Members of NunatuKavut Community Council, including president Todd Russell, second from left, are in Ottawa for the two-day hearing.
Members of NunatuKavut Community Council, including president Todd Russell, second from left, are in Ottawa for the two-day hearing.

Members of NunatuKavut Community Council, including president Todd Russell, second from left, were in Ottawa for the two-day Federal Court hearing. (NunatuKavut Community Council/X)

The Nunatsiavut Government, which represents some 7,000 Inuit with a settled land claim in northern Labrador, has intervened to support the Innu and oppose NunatuKavut.

"Their claim is not legitimate," said Nunatsiavut President Johannes Lampe.

"They are appropriating the ways of life of the true Labrador Inuit, and some of the Labrador Innu."

The much-anticipated hearing brought a rush of activity as the organizations sought to rustle up public awareness and support.

Innu Nation joined forces with Nunatsiavut and advocacy organizations Inuit Tapiriit Kanatami and Assembly of First Nations Quebec-Labrador at a joint news conference on Parliament Hill on Tuesday.

Then on Thursday, Nunatsiavut kicked off a public relations campaign targeting NunatuKavut. A promotional video warns of "a new threat" posed by settlers with shallow roots in the land claiming kinship to cultures not their own.

Almost simultaneously, Russell held a news conference of his own to accuse his opponents of spreading misinformation. He said the evidence of NunatuKavut members' Inuit heritage is irrefutable.

"There were Inuit on the coast of Labrador where we live.

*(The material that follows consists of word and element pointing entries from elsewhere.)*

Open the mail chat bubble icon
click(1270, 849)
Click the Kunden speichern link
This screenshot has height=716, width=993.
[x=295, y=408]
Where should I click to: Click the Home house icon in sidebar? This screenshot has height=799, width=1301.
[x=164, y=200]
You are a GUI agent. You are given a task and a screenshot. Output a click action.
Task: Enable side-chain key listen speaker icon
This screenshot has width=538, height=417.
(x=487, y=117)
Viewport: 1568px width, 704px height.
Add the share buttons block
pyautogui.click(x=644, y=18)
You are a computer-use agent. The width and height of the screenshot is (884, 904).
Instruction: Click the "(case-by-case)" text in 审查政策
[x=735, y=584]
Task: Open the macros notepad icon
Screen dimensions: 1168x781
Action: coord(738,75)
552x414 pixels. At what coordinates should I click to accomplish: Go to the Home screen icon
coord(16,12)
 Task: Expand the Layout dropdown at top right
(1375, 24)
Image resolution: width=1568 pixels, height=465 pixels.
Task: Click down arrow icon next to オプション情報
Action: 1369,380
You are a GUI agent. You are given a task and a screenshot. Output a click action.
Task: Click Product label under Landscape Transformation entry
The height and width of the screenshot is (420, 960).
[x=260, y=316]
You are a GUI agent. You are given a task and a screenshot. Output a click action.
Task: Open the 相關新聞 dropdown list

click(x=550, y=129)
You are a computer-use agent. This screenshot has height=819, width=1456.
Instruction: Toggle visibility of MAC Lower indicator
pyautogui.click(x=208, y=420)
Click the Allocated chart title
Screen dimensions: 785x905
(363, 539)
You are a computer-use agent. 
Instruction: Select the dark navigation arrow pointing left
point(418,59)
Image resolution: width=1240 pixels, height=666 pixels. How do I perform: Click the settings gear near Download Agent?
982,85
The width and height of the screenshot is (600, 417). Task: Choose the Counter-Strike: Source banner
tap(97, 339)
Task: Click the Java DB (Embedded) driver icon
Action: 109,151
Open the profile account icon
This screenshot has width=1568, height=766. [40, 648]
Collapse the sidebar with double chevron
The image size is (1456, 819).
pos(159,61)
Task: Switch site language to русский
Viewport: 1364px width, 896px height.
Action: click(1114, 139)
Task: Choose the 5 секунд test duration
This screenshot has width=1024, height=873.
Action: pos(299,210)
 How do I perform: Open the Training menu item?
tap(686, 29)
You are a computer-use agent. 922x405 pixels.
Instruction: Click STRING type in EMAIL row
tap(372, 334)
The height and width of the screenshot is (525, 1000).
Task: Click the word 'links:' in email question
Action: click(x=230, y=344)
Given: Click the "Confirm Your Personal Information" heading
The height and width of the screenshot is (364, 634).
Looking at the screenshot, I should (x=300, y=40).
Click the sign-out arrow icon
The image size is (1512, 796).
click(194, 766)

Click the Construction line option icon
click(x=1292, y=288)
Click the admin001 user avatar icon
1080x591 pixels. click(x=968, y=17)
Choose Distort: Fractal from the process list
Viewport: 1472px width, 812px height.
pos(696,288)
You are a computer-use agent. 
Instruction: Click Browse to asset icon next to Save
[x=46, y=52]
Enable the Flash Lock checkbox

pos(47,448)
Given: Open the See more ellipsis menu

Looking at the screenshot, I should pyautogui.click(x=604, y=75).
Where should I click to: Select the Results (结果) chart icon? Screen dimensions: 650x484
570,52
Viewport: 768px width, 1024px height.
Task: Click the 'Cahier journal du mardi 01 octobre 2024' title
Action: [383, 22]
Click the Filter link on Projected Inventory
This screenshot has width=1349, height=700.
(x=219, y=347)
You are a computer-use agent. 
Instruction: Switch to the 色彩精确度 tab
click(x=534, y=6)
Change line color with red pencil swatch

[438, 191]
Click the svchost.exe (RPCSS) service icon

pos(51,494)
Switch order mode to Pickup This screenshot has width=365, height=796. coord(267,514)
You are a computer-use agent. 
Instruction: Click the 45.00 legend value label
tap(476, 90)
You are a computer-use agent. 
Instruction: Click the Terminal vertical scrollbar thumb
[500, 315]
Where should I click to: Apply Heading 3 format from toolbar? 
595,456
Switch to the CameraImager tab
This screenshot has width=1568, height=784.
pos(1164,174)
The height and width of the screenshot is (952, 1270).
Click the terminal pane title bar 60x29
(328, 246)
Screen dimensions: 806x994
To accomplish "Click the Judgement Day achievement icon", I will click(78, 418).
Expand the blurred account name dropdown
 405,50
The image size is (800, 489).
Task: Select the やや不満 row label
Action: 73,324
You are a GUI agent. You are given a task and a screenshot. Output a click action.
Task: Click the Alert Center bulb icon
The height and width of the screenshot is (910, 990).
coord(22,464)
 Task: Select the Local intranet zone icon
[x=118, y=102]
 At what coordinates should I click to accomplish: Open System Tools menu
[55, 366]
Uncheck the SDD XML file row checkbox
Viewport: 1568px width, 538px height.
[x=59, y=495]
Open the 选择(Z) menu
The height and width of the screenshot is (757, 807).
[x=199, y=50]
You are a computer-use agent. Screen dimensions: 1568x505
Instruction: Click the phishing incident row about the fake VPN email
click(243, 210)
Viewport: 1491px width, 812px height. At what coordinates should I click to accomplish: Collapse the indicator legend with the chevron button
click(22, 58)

We are the descendants of the Inuit that lived on that coast," Russell told CBC Indigenous.

"We are still there. We come from Inuit, we are Inuit, and we are in the land of our ancestors."

The courts have previously deemed NunatuKavut's claims unproven but sufficiently credible to trigger the Crown's duty to consult, which applies to Indigenous Peoples on matters that may impact them.

The Canadian government, meanwhile, argued in court files it was within its rights to recognize NunatuKavut — a decision Crown-Indigenous Relations Minister Gary Anandasangaree has said is based on law and history, not politics.

This week's judicial review yielded no immediate decision.